*Texto do documento*.
Se durante os primeiros anos, diante de um inimigo comum, a NATO pautou-se por uma coerência geral, as diversas transformações da ordem internacional reorientaram as prioridades estratégicas dos respetivos aliados.

Por um lado, na sequência dos eventos de 24 de fevereiro de 2022, os Estados membros europeus passaram a conferir máxima prioridade à ameaça securitária colocada pela Rússia de V. Putin. Por outro lado, o principal objetivo dos EUA é a contenção da China na região do Indo-Pacífico que, primeiro, se personifica através da questão do status quo de Taiwan, mas que, ulteriormente, representa questões tão fundamentais como o domínio das tecnologias decisivas para o futuro comum.

Posto isto, a unidade da NATO é uma questão em aberto. A fragmentação da NATO segundo uma lógica de persecução individual de objetivos é possível e afetará a UE de forma mais preponderante. No entanto, assim como o passado demonstra, a força das alianças depende do compromisso de cada uma das partes constitutivas às preocupações da respetiva contraparte. Também para os aliados, é conveniente atender ao grau de compromisso das partes às diferentes preocupações securitárias.

Taiwan, visto da Europa

A retórica de von der Leyen é esclarecedora. A fórmula de-risking, not de-coupling evidencia a impraticabilidade da desconexão da UE com a China. As ambições do de-risking, diversasdas do de-coupling, significam a manutenção de uma relação de base comercial e diplomática. O sucesso do conceito está na subtil harmonia entre o estabelecimento de uma posição intransigente perante as práticas coercivas chinesas e a asserção de que a China é um elemento indispensável do comércio internacional, que não é simplesmente possível ignorar. É importante equacionar que a dependência da UE do comércio livre e globalizado é maior do que a dos EUA. É neste sentido que, perante tendências de segurança económica, surge o apelo ao de-risking, not de-coupling. Em todo o caso, apesar de importantes diferenças entre economias e capacidades de subsidiação, a administração J. Biden também aderiu a esta fórmula.

*Itens de dados*.
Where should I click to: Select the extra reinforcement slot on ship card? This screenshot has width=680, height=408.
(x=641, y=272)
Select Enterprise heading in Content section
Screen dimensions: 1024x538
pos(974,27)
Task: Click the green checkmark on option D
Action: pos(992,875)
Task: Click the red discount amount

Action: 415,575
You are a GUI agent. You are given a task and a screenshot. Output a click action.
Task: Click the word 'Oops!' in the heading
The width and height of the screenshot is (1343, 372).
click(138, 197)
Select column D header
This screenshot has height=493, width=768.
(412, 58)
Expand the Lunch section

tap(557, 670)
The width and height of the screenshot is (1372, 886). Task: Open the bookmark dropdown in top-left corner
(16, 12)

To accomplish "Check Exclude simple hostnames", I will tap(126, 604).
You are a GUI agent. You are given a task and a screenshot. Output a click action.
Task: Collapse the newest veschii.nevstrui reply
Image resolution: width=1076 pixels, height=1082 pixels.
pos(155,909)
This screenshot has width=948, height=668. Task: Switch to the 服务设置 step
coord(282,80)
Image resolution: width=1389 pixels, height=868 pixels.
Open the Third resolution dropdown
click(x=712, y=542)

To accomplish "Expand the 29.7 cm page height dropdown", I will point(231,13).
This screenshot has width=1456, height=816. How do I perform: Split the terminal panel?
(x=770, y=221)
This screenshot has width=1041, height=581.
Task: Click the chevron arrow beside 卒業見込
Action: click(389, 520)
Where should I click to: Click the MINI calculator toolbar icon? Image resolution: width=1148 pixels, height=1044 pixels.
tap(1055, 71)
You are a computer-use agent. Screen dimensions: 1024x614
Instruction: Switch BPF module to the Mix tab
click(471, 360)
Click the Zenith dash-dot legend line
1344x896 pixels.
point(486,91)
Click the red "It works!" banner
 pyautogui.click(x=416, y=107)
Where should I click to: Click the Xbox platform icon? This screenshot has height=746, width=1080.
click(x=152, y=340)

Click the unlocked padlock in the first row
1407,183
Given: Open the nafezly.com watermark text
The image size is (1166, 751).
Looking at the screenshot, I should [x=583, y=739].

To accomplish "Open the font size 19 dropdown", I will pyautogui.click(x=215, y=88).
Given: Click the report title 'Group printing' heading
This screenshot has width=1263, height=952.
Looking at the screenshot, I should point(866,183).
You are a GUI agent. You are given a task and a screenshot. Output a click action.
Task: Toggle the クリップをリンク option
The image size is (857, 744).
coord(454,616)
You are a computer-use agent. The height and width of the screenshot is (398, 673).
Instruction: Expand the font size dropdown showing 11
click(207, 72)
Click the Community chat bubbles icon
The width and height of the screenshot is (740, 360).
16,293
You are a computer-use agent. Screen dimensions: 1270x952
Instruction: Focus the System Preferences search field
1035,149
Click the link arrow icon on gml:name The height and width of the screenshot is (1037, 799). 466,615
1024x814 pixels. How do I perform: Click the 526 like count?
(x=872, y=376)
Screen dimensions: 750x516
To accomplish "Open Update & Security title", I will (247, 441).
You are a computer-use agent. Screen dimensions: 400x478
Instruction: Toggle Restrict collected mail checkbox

*Exercício*. Com base no texto sobre a NATO, explique em até três frases por que razão surge na UE o apelo ao de-risking, not de-coupling.

*Resposta completa*. O apelo surge porque a dependência da UE do comércio livre e globalizado é maior do que a dos EUA. Isso torna impraticável a desconexão da UE com a China. Por isso, perante tendências de segurança económica, a UE procura manter com a China uma relação de base comercial e diplomática, já que a considera um elemento indispensável do comércio internacional, e ao mesmo tempo assume uma posição intransigente perante as práticas coercivas chinesas.